# Exercise requirements
Every line from the beginning of the data through the line containing "Submit (1777, 895)" should be reproduced exactly, and no further lines should be output.
========================================================================
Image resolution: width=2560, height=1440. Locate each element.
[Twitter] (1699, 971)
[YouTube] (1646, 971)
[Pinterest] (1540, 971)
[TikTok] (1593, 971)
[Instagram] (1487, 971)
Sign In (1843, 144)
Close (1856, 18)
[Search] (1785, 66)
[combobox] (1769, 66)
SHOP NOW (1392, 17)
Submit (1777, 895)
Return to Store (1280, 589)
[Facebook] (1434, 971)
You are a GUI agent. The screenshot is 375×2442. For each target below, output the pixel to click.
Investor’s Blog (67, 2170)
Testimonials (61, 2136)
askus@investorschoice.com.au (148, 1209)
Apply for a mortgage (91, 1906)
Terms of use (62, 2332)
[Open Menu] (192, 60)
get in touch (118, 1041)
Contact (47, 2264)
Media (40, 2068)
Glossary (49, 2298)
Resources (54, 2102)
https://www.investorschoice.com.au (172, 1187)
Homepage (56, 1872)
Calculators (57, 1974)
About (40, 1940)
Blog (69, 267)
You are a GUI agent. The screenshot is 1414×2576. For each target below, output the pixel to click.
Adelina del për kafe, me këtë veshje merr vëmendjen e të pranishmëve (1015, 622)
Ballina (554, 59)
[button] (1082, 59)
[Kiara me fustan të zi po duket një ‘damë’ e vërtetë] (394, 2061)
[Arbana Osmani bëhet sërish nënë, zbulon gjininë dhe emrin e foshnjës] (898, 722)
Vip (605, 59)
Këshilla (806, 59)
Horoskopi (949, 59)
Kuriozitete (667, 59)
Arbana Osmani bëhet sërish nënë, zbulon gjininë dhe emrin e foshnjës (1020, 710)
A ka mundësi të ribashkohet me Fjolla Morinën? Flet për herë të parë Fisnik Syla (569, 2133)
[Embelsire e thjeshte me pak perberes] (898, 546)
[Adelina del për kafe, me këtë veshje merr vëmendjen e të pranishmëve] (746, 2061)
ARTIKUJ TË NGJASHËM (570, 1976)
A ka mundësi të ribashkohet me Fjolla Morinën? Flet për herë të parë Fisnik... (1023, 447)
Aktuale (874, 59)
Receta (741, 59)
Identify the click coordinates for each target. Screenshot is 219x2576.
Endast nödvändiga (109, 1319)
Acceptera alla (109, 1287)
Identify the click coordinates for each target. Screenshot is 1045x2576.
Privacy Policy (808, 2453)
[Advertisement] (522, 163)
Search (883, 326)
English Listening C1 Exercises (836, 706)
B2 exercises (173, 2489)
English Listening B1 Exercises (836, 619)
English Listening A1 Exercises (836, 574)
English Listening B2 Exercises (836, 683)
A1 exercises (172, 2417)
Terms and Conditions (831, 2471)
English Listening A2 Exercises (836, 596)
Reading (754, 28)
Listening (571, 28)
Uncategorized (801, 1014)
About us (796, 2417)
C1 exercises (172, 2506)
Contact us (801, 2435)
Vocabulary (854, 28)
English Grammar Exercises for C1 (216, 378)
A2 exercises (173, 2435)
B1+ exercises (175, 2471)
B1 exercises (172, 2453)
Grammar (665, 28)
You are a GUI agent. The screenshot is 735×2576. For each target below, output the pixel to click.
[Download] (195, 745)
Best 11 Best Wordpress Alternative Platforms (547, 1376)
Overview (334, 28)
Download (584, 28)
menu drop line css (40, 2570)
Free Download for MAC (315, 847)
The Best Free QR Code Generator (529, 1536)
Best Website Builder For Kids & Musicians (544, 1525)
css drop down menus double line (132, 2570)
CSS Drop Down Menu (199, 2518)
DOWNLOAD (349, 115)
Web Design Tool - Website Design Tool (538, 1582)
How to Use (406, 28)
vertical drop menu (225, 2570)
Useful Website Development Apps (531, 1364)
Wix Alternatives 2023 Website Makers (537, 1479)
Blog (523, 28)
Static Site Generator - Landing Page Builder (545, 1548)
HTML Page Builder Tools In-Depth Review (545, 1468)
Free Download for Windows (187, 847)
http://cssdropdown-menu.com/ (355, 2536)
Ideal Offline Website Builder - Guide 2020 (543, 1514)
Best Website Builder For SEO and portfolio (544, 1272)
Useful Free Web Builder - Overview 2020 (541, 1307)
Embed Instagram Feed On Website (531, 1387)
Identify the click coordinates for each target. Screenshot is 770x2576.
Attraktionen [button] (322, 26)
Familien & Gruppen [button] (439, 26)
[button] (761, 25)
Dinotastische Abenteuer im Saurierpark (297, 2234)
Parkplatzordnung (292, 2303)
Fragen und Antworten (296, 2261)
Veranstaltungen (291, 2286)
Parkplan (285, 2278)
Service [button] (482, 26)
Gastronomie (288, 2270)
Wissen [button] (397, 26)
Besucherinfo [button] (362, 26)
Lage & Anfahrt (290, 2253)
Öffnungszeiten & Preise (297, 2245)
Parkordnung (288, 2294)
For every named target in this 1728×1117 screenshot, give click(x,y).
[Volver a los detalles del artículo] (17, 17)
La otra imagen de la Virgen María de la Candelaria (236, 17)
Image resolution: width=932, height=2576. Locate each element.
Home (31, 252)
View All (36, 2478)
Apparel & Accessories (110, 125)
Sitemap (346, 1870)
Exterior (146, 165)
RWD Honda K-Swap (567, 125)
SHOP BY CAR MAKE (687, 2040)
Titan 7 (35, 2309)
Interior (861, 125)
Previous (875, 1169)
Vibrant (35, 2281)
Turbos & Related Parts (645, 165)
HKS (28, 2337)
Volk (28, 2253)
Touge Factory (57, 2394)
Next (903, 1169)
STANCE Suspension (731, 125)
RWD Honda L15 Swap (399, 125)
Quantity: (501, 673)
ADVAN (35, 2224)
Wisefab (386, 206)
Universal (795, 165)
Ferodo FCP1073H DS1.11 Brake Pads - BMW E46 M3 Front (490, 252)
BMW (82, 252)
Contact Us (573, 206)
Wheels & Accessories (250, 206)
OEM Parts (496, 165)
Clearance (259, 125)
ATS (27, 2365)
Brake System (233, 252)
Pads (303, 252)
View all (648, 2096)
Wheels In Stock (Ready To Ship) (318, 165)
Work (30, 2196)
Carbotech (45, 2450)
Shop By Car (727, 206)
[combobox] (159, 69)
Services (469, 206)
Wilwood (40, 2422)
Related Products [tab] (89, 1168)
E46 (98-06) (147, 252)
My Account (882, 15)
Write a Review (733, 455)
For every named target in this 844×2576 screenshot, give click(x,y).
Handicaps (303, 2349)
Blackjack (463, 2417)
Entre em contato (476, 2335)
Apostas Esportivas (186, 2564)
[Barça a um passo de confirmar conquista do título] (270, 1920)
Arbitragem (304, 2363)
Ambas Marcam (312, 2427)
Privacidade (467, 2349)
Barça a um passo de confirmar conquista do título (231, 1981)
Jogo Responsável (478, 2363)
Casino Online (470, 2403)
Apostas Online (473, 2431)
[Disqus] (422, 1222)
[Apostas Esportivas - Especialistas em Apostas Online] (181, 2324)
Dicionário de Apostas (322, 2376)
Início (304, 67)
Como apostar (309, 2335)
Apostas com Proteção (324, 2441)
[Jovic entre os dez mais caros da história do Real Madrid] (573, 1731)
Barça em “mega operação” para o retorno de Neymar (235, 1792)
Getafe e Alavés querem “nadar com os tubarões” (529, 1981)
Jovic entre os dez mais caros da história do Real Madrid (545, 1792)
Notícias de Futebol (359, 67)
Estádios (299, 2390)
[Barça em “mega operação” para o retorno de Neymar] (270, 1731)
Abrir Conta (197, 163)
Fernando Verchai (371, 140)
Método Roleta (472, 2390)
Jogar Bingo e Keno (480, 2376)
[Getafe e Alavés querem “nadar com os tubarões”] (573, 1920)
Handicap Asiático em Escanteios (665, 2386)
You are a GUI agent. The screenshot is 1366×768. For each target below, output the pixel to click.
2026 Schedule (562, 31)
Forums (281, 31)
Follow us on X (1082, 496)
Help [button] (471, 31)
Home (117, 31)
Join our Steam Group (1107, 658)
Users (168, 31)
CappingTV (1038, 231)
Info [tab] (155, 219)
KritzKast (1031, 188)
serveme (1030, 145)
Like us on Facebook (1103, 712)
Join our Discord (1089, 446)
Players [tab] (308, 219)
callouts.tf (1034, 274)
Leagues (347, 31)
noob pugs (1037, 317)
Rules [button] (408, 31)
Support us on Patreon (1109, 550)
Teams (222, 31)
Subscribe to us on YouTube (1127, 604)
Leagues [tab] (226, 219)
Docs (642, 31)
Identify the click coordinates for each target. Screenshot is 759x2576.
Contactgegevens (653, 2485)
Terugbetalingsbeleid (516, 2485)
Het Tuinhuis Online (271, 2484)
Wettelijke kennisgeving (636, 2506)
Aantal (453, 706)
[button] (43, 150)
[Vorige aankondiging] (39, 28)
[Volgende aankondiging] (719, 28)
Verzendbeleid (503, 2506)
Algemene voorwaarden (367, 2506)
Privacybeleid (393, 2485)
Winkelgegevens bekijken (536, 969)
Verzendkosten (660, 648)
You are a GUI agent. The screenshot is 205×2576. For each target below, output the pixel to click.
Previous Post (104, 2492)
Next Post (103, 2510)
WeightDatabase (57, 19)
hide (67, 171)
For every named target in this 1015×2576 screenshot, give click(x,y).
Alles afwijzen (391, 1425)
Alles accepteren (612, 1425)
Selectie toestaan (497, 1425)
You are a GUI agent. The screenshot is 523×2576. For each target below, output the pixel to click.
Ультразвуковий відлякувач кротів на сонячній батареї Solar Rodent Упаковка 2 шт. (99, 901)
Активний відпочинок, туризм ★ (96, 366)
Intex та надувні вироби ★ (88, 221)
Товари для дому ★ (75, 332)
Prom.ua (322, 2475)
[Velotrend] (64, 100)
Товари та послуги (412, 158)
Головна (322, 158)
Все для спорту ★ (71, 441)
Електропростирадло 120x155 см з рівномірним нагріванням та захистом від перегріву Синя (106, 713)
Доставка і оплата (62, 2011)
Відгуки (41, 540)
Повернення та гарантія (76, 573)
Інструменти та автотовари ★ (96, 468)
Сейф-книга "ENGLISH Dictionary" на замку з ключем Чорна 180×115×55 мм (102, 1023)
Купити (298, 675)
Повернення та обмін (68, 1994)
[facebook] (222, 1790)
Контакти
========================================================================
# Answer for the task
Image resolution: width=2560, height=1440. Locate each element.
[Twitter] (1699, 971)
[YouTube] (1646, 971)
[Pinterest] (1540, 971)
[TikTok] (1593, 971)
[Instagram] (1487, 971)
Sign In (1843, 144)
Close (1856, 18)
[Search] (1785, 66)
[combobox] (1769, 66)
SHOP NOW (1392, 17)
Submit (1777, 895)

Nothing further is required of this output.